I use and trust my electronic filing system the most. Although not perfect, I am able to find and add information for my families. When I began one of the bits of advice I followed was that it was more important to document your sources that to worry about how you are documenting your sources. I tried a method that made sense to me and then followed. I have found since that there are some complication to this process. The biggest of which is that it is time consuming to change your electronic filing system after you have already started. Any change will break the links to your files and must be repaired one by one.

I group my files into folders by family name. This seemed pretty straight forward until I had the same family name on two different sides of my family. This problem is solved if you keep your family files grouped together in separate folders. So if I had put all of my mother's relatives into one folder and my father's relatives into another. This system also causes issues when trying to find files afterward.

One suggestion that was made was to file information by location. I created a tree of information based on country, state, county, and city. I found that using this method for all sources put to many files together into the same folder.

I settle on using a hybrid between the two methods. I use location information for cemetery information, maps, plats and other location specific information. I keep all other records with names included by family name. I keep file folders with all of my direct relative's surnames in the top file and any different surnames that descend from my direct relatives name in sub folders. Above you see my Bartholomew family folder. The Keller, Nelson and Stewart files are all surnames of daughters who were married and whose names change. I am related to these families but not directly so the folder is not in the top or main folder.

Legacy assigns each individual a Record Identification Number or RIN. When I save a record I use the name of the main person who the record is about followed by a short description and then the RIN. The short description is not needed but I have found that after I create the record it is easier to save to me database with the description. My short descriptions include obit for an obituary, died for a death certificate, birth for a birth record, grave for a headstone or monument, etc. If the record contains two names I use the RIN of the person with whom I am more closely related.
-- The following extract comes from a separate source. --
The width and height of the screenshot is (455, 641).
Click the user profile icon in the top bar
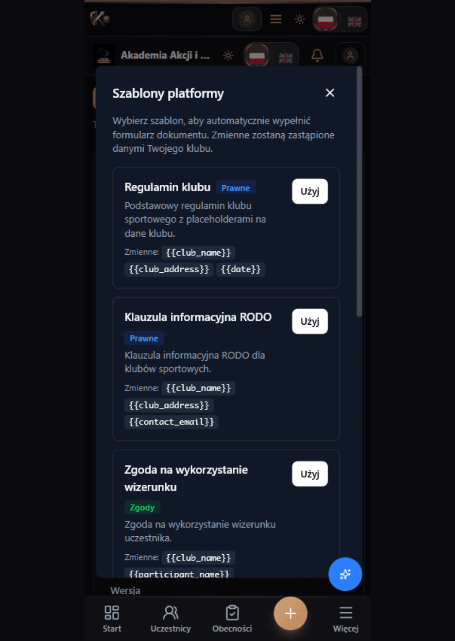click(247, 19)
My only exception to this rule is for census records. Because census records often contain the records for more than one family, my naming standard begins with the year of the census, then the name of the oldest relative on the page, then the RIN. If the census record covers more than one page I add a page count after the surname but before the RIN. [See example above.]

In addition to the family and location folders I also use a source folder. I have found that some sources are not family or location specific. In these cases I add the digital copy of the source to the source folder without including a specific name or RIN.